L’ENS attend encore son nouveau local provisoire, le Premier ministre Jouthe rassure les étudiants

L’Ecole normale supérieure (ENS), la plus grande institution publique formant, chaque année, de nouveaux cadres, des enseignants pour le système éducatif haïtien, n’est toujours pas en possession de son nouveau local provisoire, tel qu’il a été annoncé, depuis novembre 2020, par le Premier ministre Joseph Jouthe qui, accompagné des dirigeants de l’Université d’Etat d’Haïti et de l’ENS, s’était rendu sur les lieux à la fin du mois de novembre 2020 . Contacté par le journal, le chef du gouvernement assure que le dossier est en cours de finalisation. « Je connais leurs douleurs et leurs souffrances », fait-il savoir, s’agissant des étudiants qui continuent d’attendre, dans l’espoir d’une reprise normale des activités académiques et administratives à l’ENS.

Publié le 2021-04-08 | lenouvelliste.com

Depuis l’assassinat, en octobre 2020, de l’étudiant Grégory Saint Hilaire dans l’enceinte de l’Ecole normale supérieure, située à un jet de pierre du Palais national, les dirigeants ont cherché, par tous les moyens, à acquérir un nouveau local temporaire pour faciliter la poursuite des activités académiques et administratives. Interpellé par la question, le Premier ministre avait annoncé que son gouvernement négociait un nouveau local à Pacot, pour faciliter la reprise des activités. Lors de son annonce, Joseph Jouthe avait confié : « C’est la mort de Grégory Saint-Hilaire qui m'a ouvert les yeux, en tant que Premier ministre, sur la situation de l’Ecole normale supérieure.  Sincèrement, je n’avais pas imaginé que l’ENS était si mal logée ».
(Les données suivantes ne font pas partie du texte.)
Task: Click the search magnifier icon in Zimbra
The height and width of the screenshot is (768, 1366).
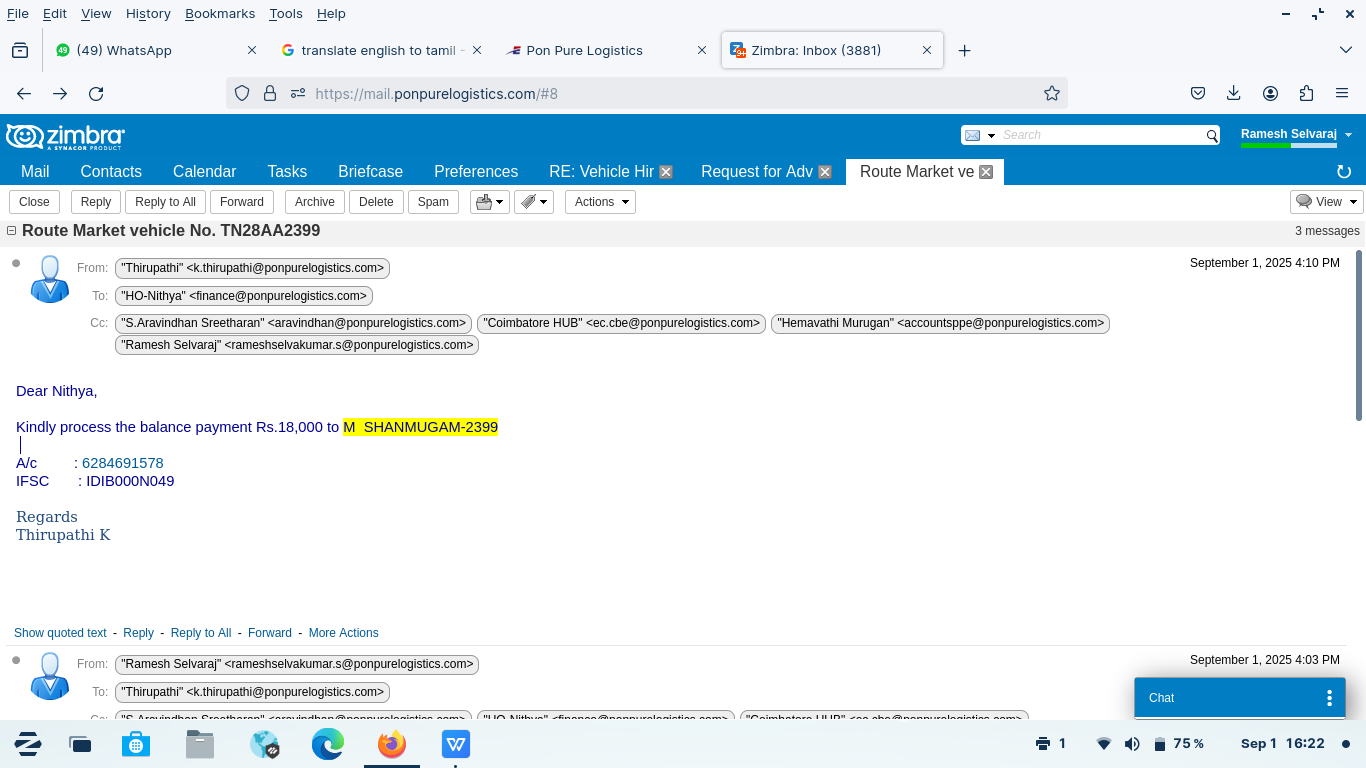Action: 1212,136
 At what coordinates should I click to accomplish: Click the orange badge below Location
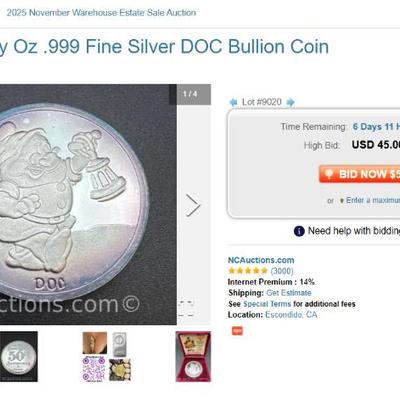click(x=237, y=331)
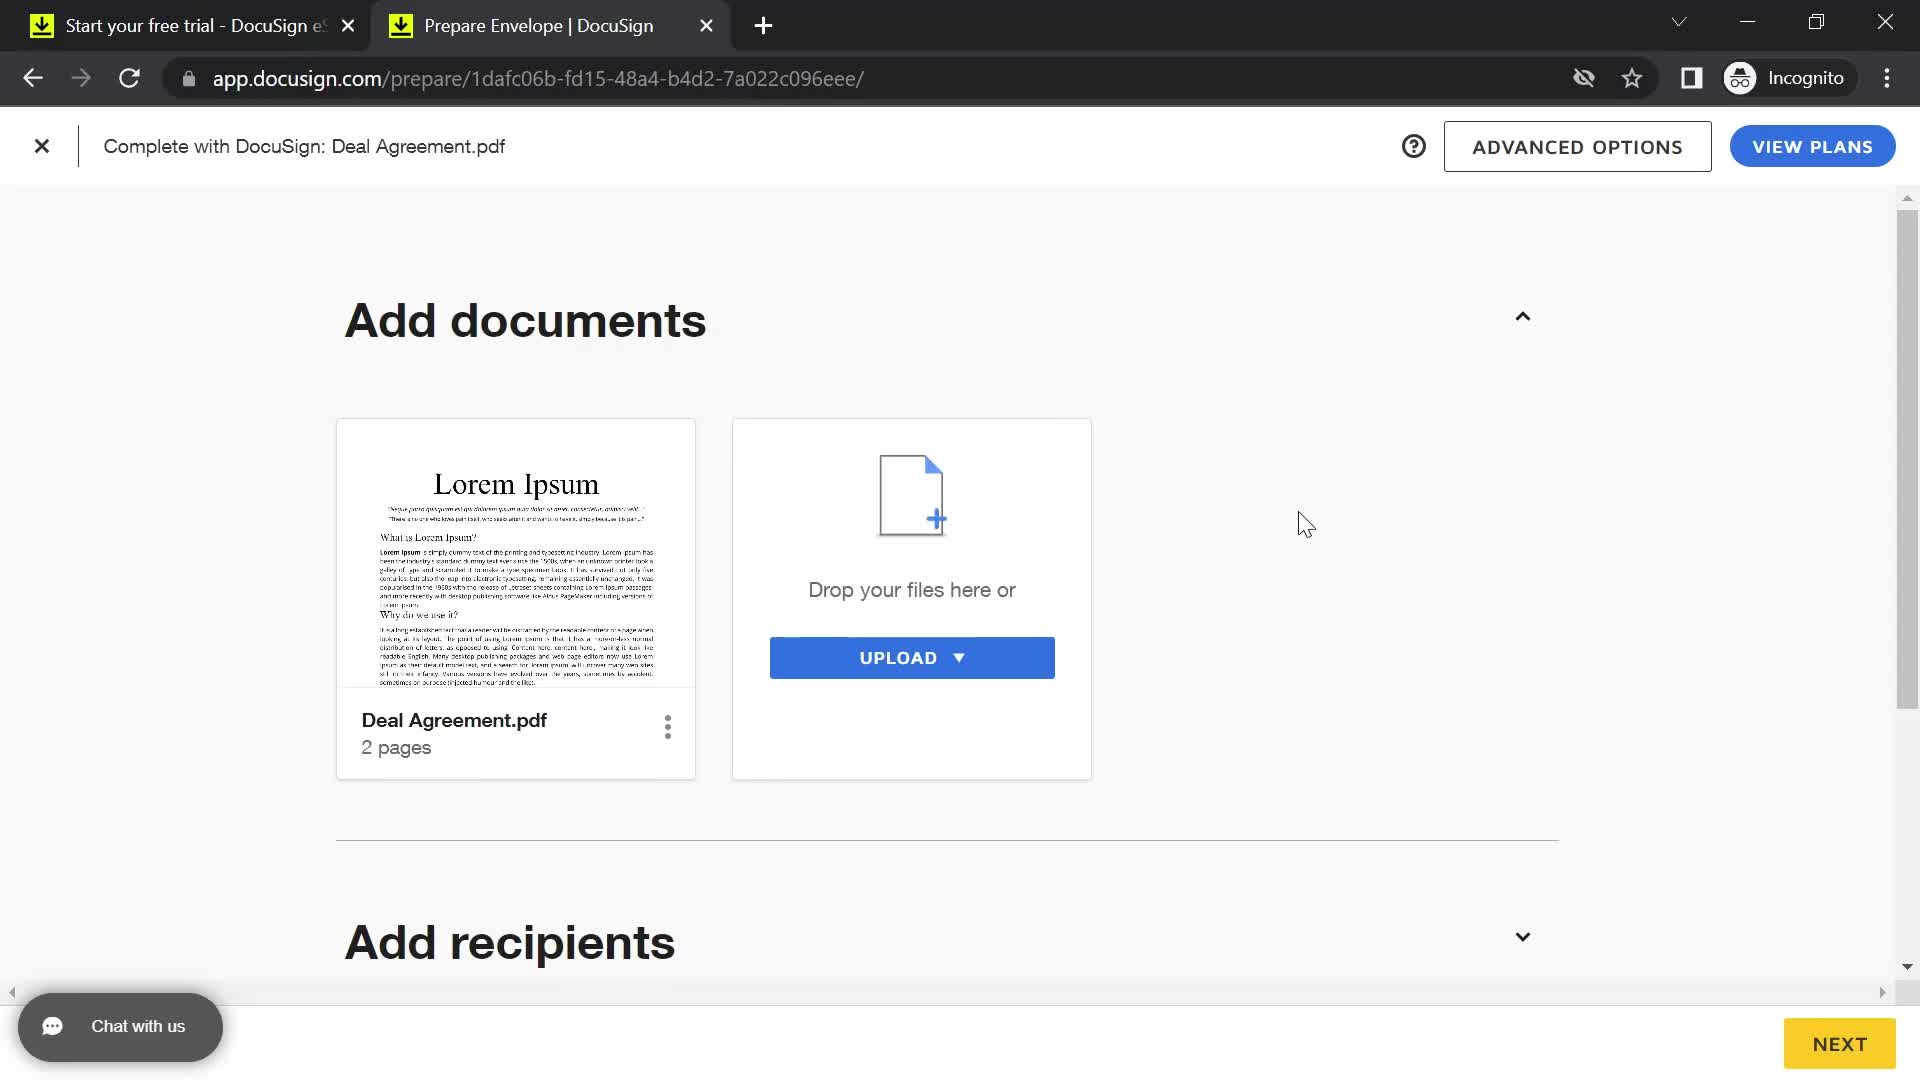Viewport: 1920px width, 1080px height.
Task: Click the help question mark icon
Action: pos(1414,145)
Seulement, quatre mois plus tard, les dirigeants et les étudiants de cette institution continuent d’attendre la concrétisation de cette promesse du chef du gouvernement.  Toutefois, dans une perspective de « sauver ce qui peut l’être », comme le souligne un dirigeant de l’ENS contacté par la rédaction, des salles de cours du programme de maîtrise de l’ENS, situé dans un autre local, accueillent seulement des étudiants du niveau préparatoire et ceux de la dernière année des études, afin qu'ils assistent à certains cours. « Nous ne sommes pas en mesure de recevoir les autres étudiants, n’ayant pas encore d’espace adéquat. Nous avons besoin de plus d’espace pour continuer de fonctionner. Nous ne pouvons pas dire que nous fonctionnons officiellement, puisque nous n’avons publié aucune note sur la question », a-t-il martelé, tout en souhaitant que « les autorités accordent un peu plus de priorité à l’éducation, pour éviter que le pays ne s’effondre dans les années à venir ».
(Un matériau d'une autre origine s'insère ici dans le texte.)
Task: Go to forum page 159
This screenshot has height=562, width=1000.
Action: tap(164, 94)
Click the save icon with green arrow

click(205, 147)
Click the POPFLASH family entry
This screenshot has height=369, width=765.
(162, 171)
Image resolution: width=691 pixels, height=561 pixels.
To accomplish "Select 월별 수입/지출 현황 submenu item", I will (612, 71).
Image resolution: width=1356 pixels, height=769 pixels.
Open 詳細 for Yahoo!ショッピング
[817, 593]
Même si aucune précision n’a été donnée quant à la finalisation du processus des négociations qui doivent permettre à l’ENS de reprendre convenablement son fonctionnement, le Premier ministre entend réitérer son engagement à doter l’institution d’un nouveau local. « On est en train de finaliser l’achat d’un local. Le dossier est déjà chez le notaire. Je connais leurs douleurs et leurs souffrances », a-t-il déclaré, tout en annonçant qu’ils vont en profiter pour doter l’ENS d’un laboratoire informatique.
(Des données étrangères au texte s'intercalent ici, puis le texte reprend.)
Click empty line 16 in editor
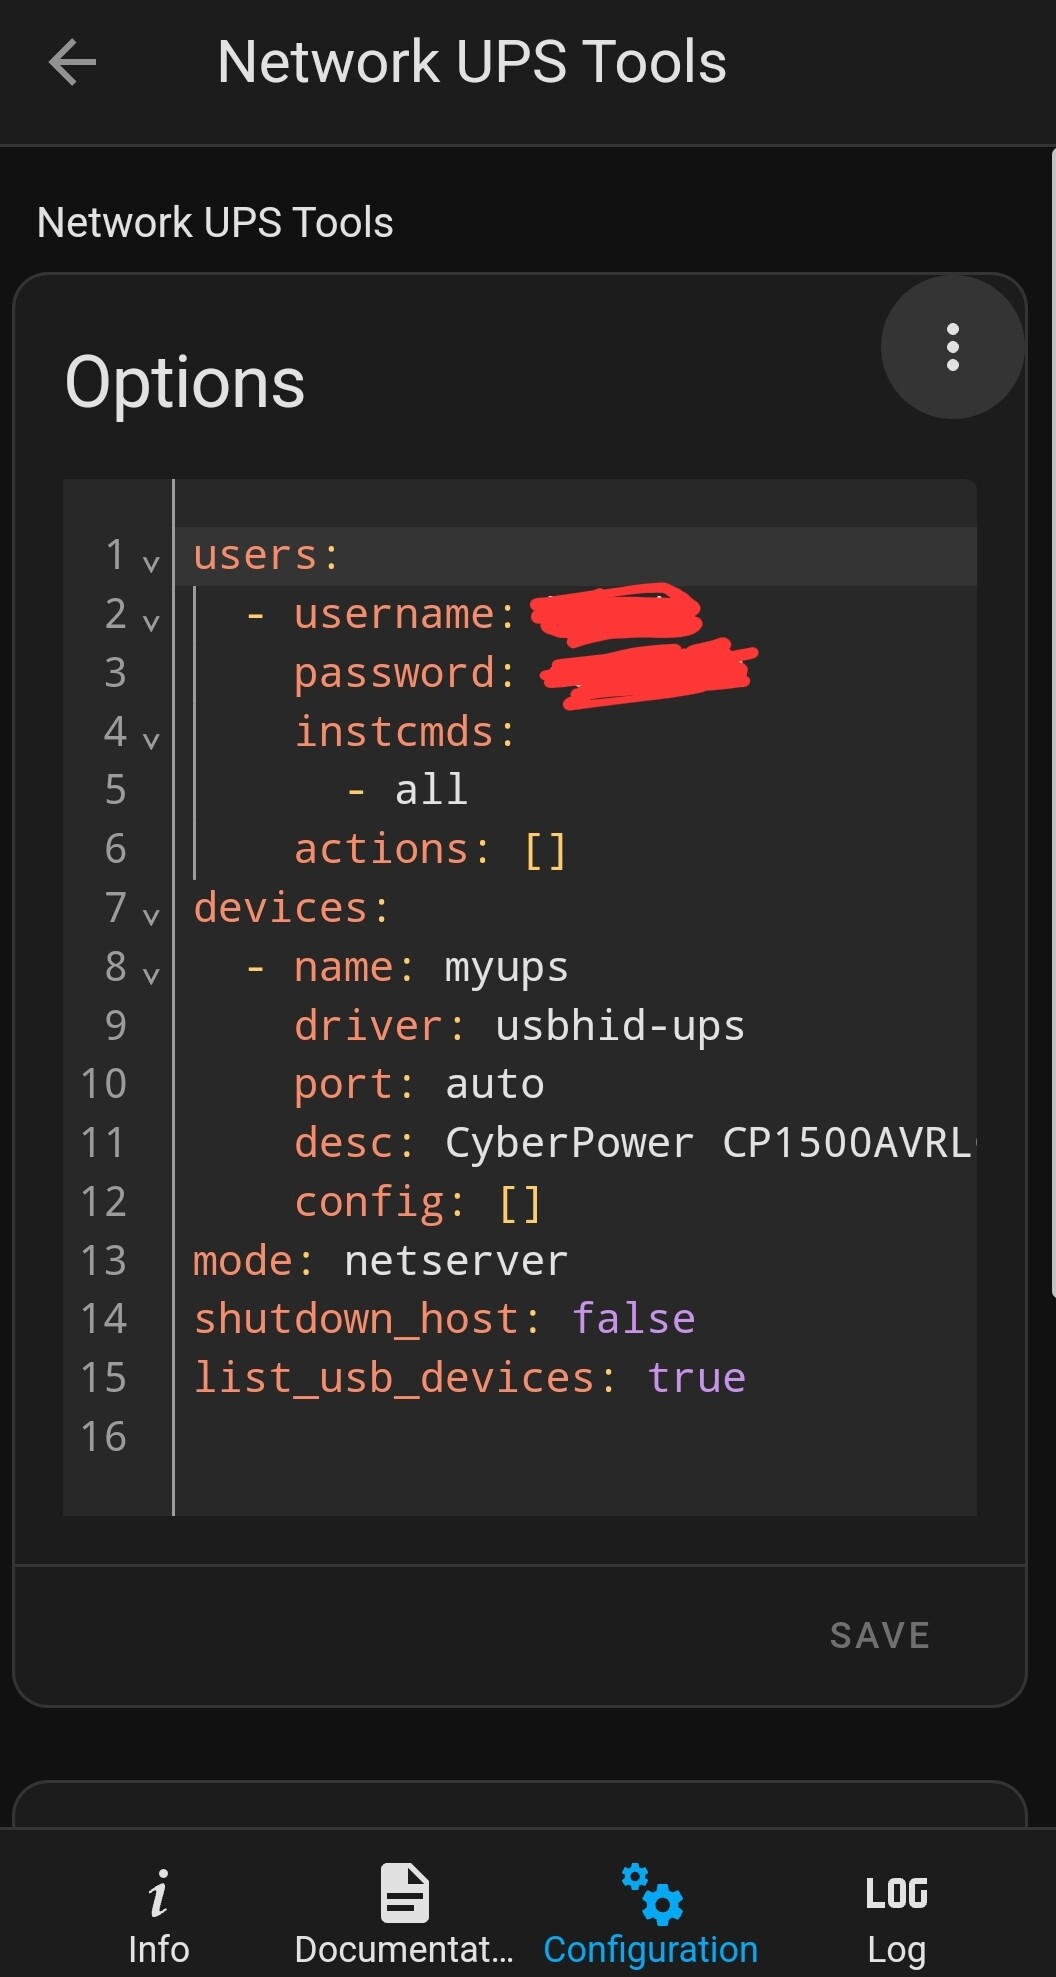The image size is (1056, 1977). [x=575, y=1437]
Le Premier ministre a en outre annoncé qu’il était en train de chercher à trouver un local pour mieux loger la Faculté de droit et des sciences économiques, également rescapée du 12 janvier 2020, à l’instar de certaines entités toujours en cours de reconstruction.

S’agissant du projet de reconstruction de l’Ecole normale supérieure, détruite par le séisme dévastateur du 12 janvier 2020, les dirigeants de l’ENS ne sont toujours pas en mesure de rassurer la communauté facultaire. Onze ans après la catastrophe, seulement un terrain a été acquis. Aucun chantier de construction n’a démarré. Le gouvernement japonais, qui s’est engagé dans le processus, se fait encore attendre. Jusqu’à l’assassinat de Grégory Saint-Hilaire, l’ENS accueillait son personnel, ses étudiants et professeurs dans des hangars (provisoires) qui ne pouvaient plus tenir.